Wednesday, June 8, 2005

Playing politics with weather

U.S. Sen. Rick Santorum doesn't go along with Mark Twain's admonition that "Everybody talks about the weather, but nobody does anything about it."

Santorum not only is doing something about weather, he's making it pay—for him.

Santorum, the two-term Pennsylvania Republican who's an early favorite of the far, far, really far Christian Right in the 2008 presidential lineup, has written a law restricting the type and amount of information the taxpayer-supported National Weather Service can provide free to the public.

What, you gasp in disbelief, restrict free weather information—information generations have relied on for planting crops, planning vacations, starting their day, deciding whether to carry an umbrella?

It's perfectly logical to Sen. Santorum, who parades as a high-minded and ethical politician: He wants to protect the business income of 14 private, commercial weather information services based in Pennsylvania, such as AccuWeather. Not coincidentally, AccuWeather employees have donated $5,500 to Santorum's political campaigns since 1999, according to the Federal Elections Commission.
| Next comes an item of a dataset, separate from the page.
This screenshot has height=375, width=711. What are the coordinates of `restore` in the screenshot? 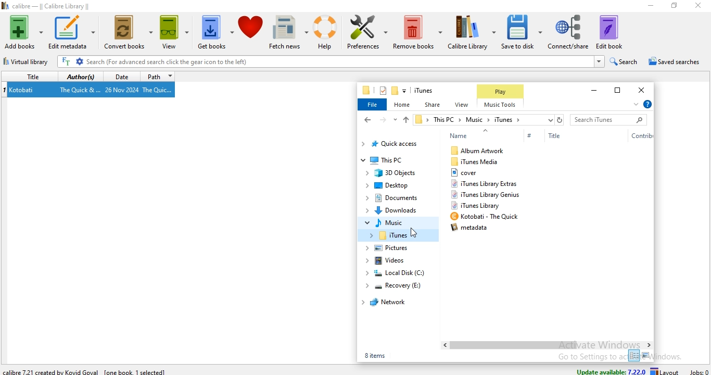 It's located at (672, 5).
Santorum's legislation specifies the weather service can provide only data not provided by commercial services.

If passed, the law would effectively force newspaper, radio, television and Internet services to buy commercial information for newscasts, rather than find it in the government database.

If Santorum can successfully restrict government weather data, imagine what the future holds, for example, when taxpayers call the Internal Revenue Service for help with preparing their tax returns.

"Sorry," a recorded IRS voice might say, "we are not allowed to provide help. Please call your local tax accountant for fee-based assistance."